**What to work on:**
Return the data verbatim, beginning at the line that contains "Given: Switch to CREATE mode" and stopping after the line that contains "the FerreteroYa logo". Omit the pictures from your answer.

**Extracted material:**
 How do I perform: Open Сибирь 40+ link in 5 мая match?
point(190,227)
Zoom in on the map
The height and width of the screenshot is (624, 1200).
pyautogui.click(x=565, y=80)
==
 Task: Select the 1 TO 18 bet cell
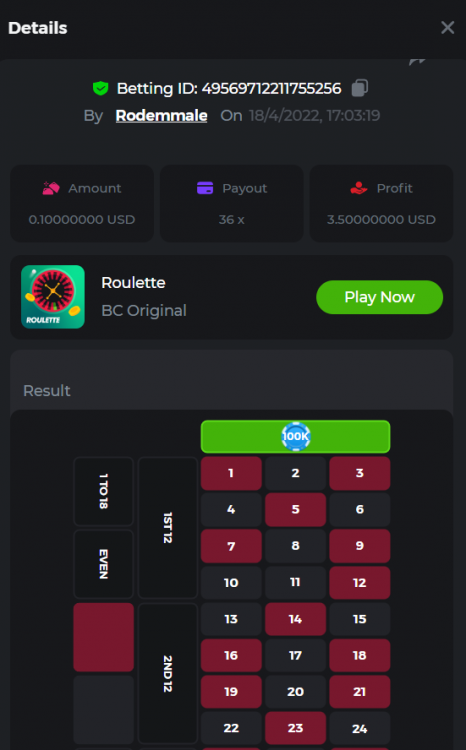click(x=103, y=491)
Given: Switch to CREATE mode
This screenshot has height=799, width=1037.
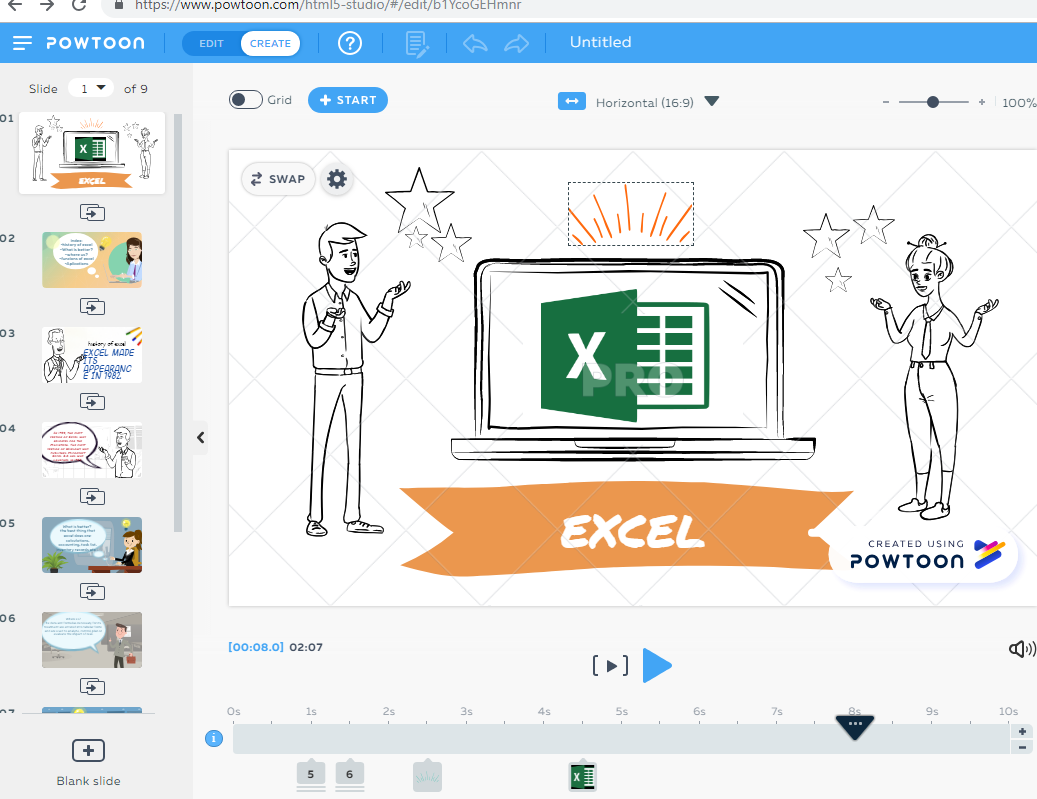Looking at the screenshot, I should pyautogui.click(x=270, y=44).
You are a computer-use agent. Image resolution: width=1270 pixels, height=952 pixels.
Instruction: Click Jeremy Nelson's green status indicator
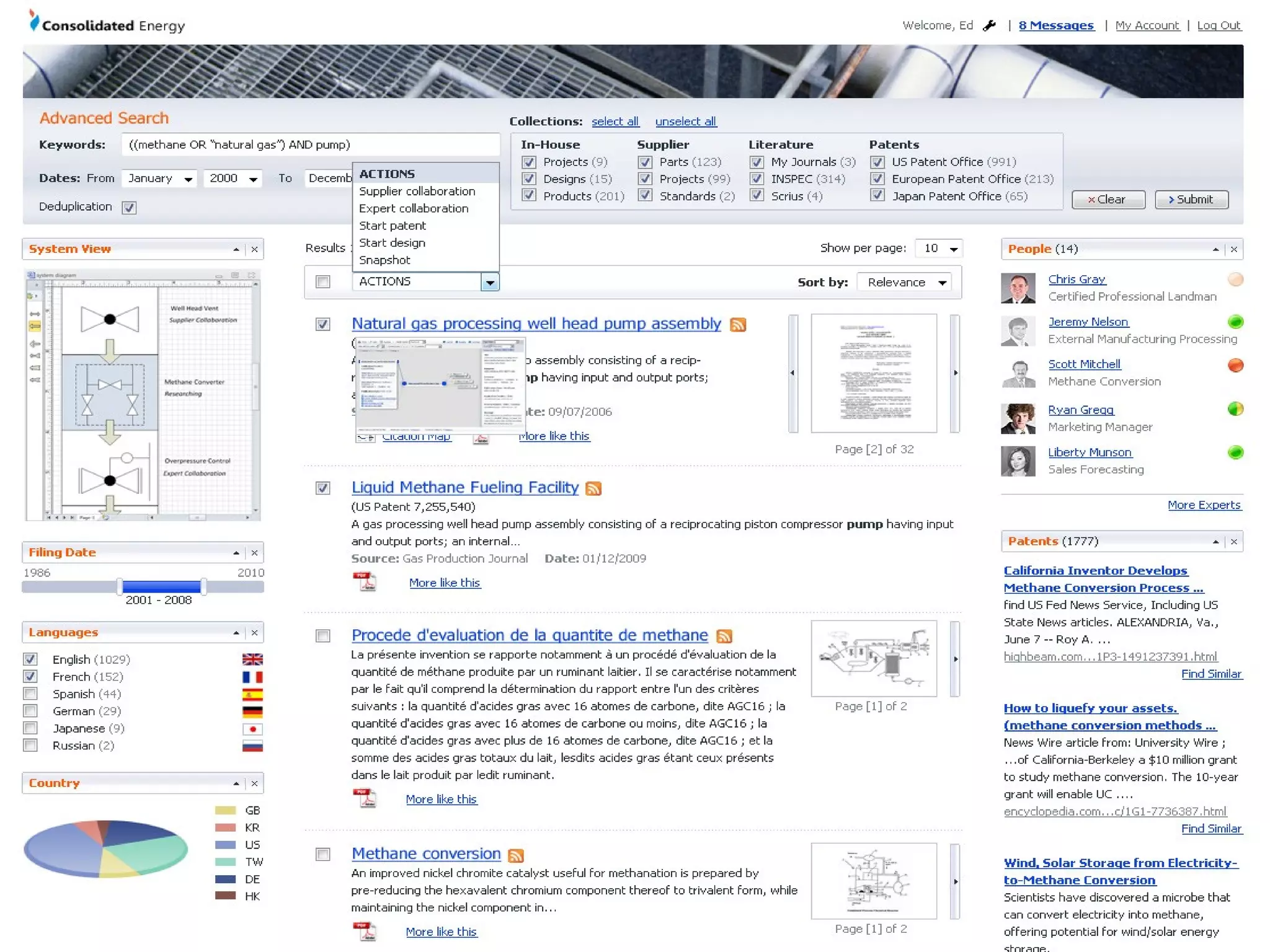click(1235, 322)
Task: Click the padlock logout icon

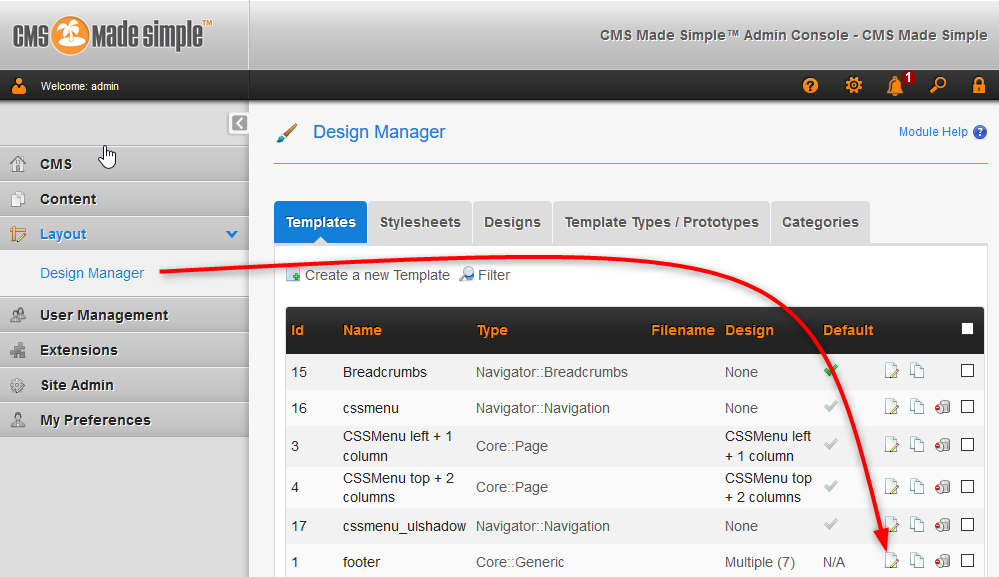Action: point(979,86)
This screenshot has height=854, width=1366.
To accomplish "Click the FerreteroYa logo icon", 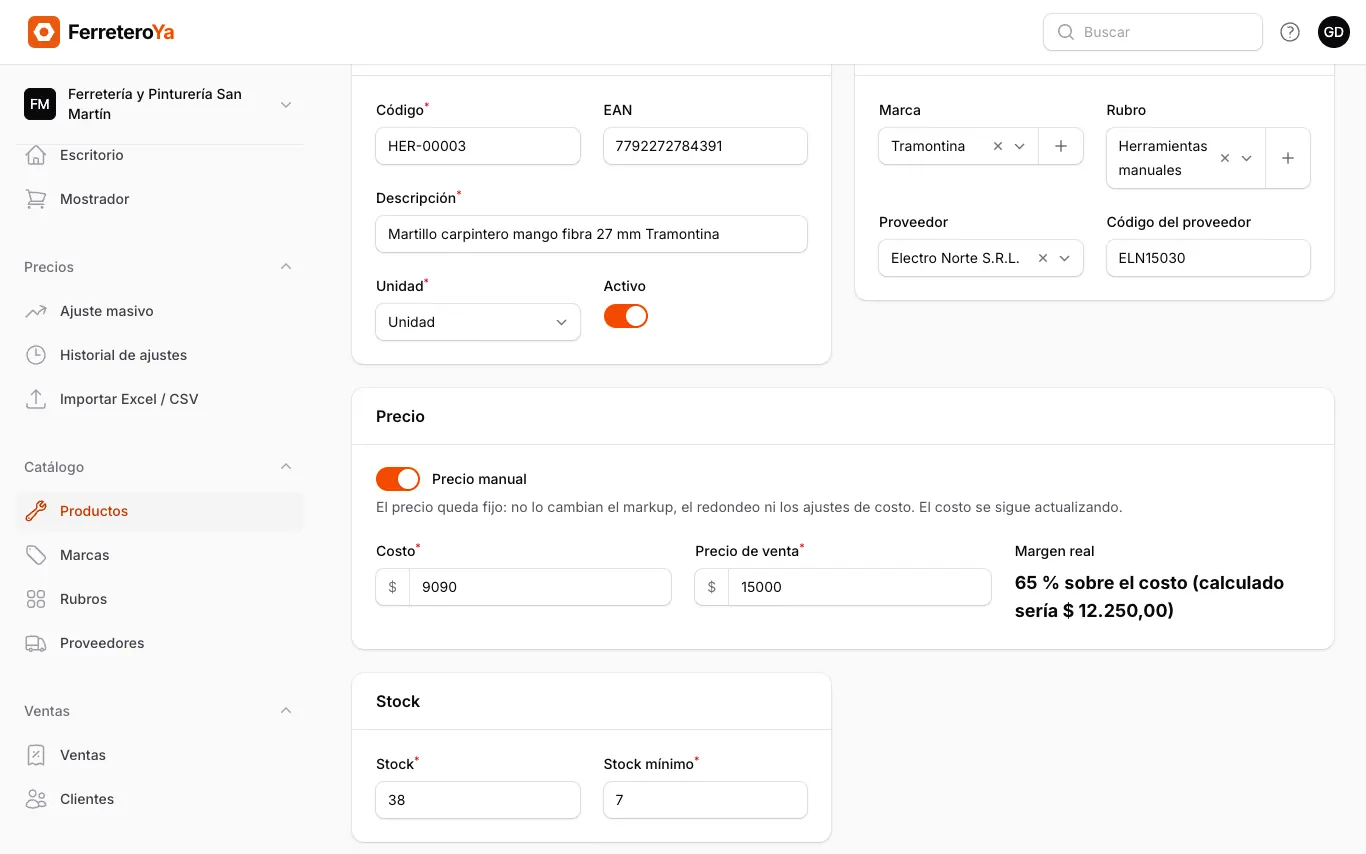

**Solution below:**
Given: Switch to CREATE mode
This screenshot has height=799, width=1037.
Looking at the screenshot, I should pyautogui.click(x=270, y=44).
You are a computer-use agent. Image resolution: width=1270 pixels, height=952 pixels.
Instruction: Click Jeremy Nelson's green status indicator
click(1235, 322)
Task: Click the padlock logout icon

Action: point(979,86)
This screenshot has height=854, width=1366.
To accomplish "Click the FerreteroYa logo icon", 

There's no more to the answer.